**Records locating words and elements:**
· · ·
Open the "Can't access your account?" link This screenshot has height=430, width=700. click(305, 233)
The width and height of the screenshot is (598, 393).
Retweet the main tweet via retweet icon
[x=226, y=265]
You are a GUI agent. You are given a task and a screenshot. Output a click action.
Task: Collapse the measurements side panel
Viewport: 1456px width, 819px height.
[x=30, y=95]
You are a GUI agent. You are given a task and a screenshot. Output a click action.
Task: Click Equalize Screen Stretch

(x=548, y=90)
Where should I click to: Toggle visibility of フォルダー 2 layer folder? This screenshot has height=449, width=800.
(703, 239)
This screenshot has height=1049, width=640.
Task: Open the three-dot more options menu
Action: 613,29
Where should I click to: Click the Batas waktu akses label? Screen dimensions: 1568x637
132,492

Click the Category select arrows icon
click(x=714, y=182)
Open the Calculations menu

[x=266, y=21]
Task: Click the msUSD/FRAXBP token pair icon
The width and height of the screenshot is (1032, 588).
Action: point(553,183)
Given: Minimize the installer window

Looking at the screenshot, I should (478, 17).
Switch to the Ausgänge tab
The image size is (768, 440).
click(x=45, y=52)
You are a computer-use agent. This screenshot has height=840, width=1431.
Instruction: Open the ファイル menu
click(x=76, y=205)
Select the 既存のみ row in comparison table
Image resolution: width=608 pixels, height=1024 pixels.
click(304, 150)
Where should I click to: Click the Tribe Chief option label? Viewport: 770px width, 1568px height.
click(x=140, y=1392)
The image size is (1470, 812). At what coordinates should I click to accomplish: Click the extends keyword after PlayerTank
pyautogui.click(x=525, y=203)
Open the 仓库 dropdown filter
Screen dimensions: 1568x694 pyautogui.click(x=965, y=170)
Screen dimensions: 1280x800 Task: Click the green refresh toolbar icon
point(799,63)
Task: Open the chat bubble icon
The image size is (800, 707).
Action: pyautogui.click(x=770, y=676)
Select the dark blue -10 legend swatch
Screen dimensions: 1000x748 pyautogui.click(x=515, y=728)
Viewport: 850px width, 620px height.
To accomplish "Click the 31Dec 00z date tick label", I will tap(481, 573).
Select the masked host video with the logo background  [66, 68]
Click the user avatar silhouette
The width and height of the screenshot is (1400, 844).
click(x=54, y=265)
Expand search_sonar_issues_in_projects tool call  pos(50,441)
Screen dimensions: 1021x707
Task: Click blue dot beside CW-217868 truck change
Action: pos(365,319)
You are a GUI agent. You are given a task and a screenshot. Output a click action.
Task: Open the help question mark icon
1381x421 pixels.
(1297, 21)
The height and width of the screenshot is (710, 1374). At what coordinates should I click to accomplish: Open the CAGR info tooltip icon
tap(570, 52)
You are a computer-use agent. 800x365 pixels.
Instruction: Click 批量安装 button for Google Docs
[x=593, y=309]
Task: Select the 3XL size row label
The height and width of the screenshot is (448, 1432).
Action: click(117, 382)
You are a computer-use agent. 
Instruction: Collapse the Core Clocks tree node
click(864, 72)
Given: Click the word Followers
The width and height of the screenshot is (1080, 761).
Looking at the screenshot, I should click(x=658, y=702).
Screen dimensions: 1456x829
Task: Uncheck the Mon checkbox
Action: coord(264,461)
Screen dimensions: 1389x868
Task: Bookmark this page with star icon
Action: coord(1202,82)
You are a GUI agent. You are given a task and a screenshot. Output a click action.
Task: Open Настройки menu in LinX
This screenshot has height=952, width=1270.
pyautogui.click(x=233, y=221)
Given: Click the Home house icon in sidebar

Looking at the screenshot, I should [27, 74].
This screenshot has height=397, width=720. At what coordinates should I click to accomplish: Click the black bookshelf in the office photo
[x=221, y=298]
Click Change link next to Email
· · ·
**DO THIS:**
Pick out each line in the records above that contains the word "accomplish", and copy those lines.

**RESPONSE TO THIS TASK:**
The image size is (1470, 812). At what coordinates should I click to accomplish: Click the extends keyword after PlayerTank
To accomplish "Click the 31Dec 00z date tick label", I will tap(481, 573).
The height and width of the screenshot is (710, 1374). At what coordinates should I click to accomplish: Open the CAGR info tooltip icon
This screenshot has height=397, width=720. At what coordinates should I click to accomplish: Click the black bookshelf in the office photo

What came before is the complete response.